On Sun, Mar 21, 1999 at 10:44:01AM +0100, Joachim Baran wrote:
>   On my last journey thru the great unknown world of
> Unices I encountered that NetBSD manages it's TCP
> sequence numbers in a linear way to time.
Really? Which version?

WintelKiller:/usr/rest/home/thilo #nmap -O -p 80 server
[...]
TCP Sequence Prediction: Class=random positive increments
                         Difficulty=149611 (Good luck!)
Remote operating system guess: NetBSD 1.3 - 1.3.3 little endian arch

WintelKiller:/usr/rest/home/thilo #nmap -O -p 80 localhost
[...]
TCP Sequence Prediction: Class=random positive increments
                         Difficulty=4975216 (Good luck!)
Remote operating system guess: NetBSD 1.3I (after 19990119) or 1.3.4

I always thought, nmap can detect time dependig sequence numbers.

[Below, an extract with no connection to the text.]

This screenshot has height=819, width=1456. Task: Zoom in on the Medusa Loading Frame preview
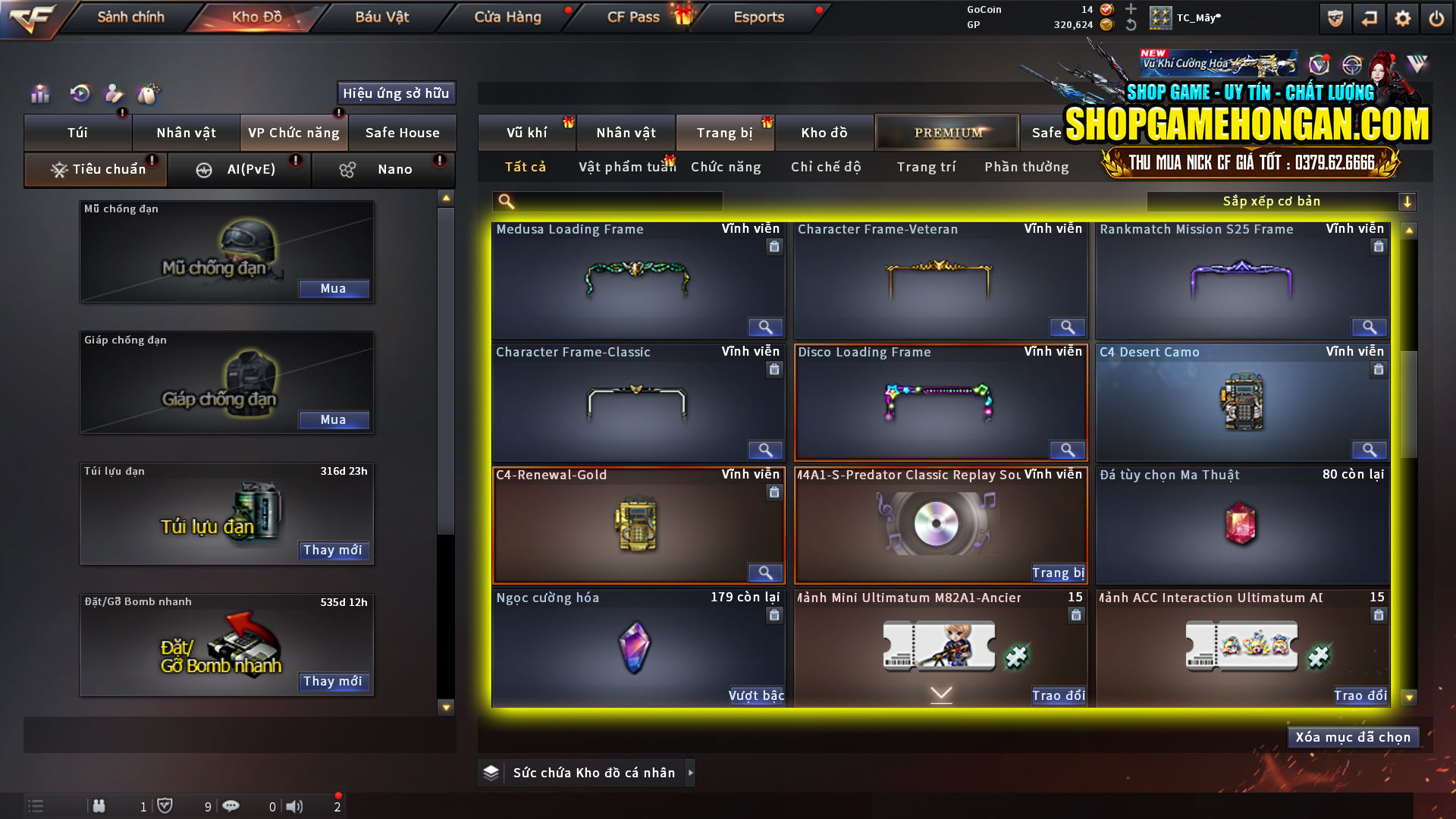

>From http://www.insecure.org/nmap/nmap-fingerprinting-article.txt:
TCP ISN Sampling -- The idea here is to find patterns in the initial
    sequence numbers chosen by TCP implementations when responding to
    a connection request.  These can be categorized in to many groups
    such as the traditional 64K (many old UNIX boxes), Random
    increments (newer versions of Solaris, IRIX, FreeBSD, Digital
    UNIX, Cray, and many others), True "random" (Linux 2.0.*, OpenVMS,
    newer AIX, etc).  Windows boxes (and a few others) use a "time
    dependent" model where the ISN is incremented by a small fixed
    amount each time period.  Needless to say, this is almost as
    easily defeated as the old 64K behavior.  Of course my favorite
    technique is "constant".  The machines ALWAYS use the exact same
    ISN :).  I've seen this on some 3Com hubs (uses 0x803) and Apple
    LaserWriter printers (uses 0xC7001).

Bye,
  Thilo.
-- 
Dies ist Thilos Unix Signature! Viel Spass damit.